Aquiles e a Tartaruga.

Por Ulisses Coelho

Esses dias têm muito se refletido sobre a questão da segurança. O genocídio, ocorrido na escola fluminense do bairro do Realengo, trouxe à tona a fragilidade e a vulnerabilidade das nossas instituições escolares. Mero reflexo, pra não dizer parte, da sociedade civil.

O que me faz lembrar o famoso paradoxo de Zenão, eternizado na corrida disputada entre Aquiles e uma tartaruga. O herói grego e a tartaruga decidem apostar uma corrida de 100m. Como Aquiles é 10 vezes mais rápido que a tartaruga, esta recebe a vantagem de começar a corrida 80m na frente da linha de largada.
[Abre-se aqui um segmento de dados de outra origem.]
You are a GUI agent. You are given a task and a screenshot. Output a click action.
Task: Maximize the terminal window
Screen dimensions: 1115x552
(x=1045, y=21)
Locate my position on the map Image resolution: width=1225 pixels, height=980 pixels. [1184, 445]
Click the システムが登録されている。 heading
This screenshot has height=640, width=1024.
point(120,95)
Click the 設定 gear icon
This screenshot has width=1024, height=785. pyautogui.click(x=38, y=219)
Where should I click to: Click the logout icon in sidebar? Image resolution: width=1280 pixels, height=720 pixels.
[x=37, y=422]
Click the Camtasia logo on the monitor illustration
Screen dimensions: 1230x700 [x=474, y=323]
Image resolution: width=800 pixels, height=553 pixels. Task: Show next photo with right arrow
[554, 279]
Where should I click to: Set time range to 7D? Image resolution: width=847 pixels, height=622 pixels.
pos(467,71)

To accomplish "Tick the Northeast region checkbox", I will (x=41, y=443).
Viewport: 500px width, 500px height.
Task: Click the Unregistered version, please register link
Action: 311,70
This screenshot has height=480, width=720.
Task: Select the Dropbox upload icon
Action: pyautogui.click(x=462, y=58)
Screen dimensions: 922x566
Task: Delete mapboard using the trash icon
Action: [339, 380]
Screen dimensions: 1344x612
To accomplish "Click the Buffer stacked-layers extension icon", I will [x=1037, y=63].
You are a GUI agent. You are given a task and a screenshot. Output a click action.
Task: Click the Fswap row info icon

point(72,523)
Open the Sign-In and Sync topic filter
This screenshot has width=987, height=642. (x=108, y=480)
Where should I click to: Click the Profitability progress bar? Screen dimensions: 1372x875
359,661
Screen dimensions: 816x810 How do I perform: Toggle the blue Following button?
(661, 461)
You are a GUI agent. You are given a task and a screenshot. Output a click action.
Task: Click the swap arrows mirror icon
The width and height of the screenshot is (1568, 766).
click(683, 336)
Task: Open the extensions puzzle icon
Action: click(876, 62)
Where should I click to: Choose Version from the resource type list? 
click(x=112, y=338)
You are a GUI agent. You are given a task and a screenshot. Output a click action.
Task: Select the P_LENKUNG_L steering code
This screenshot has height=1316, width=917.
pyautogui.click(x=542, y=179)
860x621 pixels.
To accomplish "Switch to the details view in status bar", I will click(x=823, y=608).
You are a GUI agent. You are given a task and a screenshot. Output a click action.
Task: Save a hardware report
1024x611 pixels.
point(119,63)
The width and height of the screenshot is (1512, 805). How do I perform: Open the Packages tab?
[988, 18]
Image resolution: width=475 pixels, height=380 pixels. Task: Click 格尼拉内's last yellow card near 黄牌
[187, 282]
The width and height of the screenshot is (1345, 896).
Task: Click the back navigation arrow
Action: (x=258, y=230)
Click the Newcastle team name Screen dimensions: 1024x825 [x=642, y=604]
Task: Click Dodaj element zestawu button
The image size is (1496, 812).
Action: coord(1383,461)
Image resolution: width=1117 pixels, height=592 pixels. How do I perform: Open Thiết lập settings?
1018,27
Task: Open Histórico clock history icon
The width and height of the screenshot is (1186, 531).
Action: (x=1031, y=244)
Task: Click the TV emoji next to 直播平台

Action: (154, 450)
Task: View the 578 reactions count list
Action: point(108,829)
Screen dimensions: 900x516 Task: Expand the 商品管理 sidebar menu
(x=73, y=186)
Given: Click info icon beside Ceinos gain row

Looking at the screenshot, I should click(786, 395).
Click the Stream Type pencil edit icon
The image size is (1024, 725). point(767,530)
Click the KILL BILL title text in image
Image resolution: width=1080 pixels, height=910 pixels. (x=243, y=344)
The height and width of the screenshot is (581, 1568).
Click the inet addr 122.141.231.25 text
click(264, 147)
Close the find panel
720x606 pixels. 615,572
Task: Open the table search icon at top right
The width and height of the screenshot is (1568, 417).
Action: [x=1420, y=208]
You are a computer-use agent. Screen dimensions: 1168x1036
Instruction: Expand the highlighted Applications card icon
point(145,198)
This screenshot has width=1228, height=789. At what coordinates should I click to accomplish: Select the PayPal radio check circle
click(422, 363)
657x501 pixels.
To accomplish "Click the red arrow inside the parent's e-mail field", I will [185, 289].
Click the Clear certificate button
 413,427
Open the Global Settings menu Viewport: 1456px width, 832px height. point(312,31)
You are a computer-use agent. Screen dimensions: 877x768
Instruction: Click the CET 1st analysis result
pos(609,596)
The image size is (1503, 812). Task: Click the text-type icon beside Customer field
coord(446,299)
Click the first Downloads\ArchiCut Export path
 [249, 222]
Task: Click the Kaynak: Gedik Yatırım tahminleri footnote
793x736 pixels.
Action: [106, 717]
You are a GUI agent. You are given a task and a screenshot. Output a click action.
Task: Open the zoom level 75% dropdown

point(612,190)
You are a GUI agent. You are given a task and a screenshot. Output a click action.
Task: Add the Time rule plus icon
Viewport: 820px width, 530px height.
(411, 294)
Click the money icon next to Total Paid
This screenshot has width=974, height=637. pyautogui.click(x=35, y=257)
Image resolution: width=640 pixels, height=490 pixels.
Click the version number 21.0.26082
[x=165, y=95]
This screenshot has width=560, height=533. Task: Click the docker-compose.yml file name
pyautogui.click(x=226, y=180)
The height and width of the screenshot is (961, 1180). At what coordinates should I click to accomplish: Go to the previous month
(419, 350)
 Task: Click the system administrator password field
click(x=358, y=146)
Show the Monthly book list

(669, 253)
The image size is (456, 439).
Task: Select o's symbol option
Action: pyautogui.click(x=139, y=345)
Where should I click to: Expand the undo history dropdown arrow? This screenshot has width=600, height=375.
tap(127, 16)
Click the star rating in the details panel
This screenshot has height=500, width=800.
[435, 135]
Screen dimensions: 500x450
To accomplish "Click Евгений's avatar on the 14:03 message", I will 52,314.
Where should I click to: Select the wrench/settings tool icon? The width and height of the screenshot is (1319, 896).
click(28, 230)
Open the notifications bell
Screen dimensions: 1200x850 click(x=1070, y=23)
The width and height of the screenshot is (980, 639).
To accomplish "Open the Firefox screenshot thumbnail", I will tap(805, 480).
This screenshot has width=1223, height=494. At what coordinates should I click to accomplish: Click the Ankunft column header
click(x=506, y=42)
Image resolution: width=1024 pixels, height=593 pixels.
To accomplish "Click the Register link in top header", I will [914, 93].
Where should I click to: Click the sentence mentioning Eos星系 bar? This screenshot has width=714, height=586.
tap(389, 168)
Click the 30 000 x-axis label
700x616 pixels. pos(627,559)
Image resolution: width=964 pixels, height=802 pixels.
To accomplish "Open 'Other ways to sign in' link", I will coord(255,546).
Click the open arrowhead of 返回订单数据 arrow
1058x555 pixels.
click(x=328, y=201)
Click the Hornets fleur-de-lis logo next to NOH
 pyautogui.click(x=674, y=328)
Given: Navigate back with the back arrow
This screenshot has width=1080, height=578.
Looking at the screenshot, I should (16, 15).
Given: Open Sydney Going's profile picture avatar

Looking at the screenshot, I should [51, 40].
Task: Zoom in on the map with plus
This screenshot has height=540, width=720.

No intervalo de tempo em que Aquiles percorre os 80m que o separam da Tartaruga, esta percorre 8m e continua na frente de Aquiles. No intervalo de tempo em que ele percorre mais 8m, a tartaruga já anda mais 0,8m… Dessa forma, não importa quanto tempo se passe, Aquiles nunca alcançará a Tartaruga.

A solução clássica para esse paradoxo envolve a utilização do conceito de limite e convergência de séries numéricas. O paradoxo surge ao supor intuitivamente que a soma de infinitos intervalos de tempo é infinita, de tal forma que seria necessário passar um tempo infinito para Aquiles alcançar a tartaruga. No entanto, os infinitos intervalos de tempo descritos no paradoxo formam uma progressão geométrica e sua soma converge para um valor finito, em que Aquiles encontra a tartaruga.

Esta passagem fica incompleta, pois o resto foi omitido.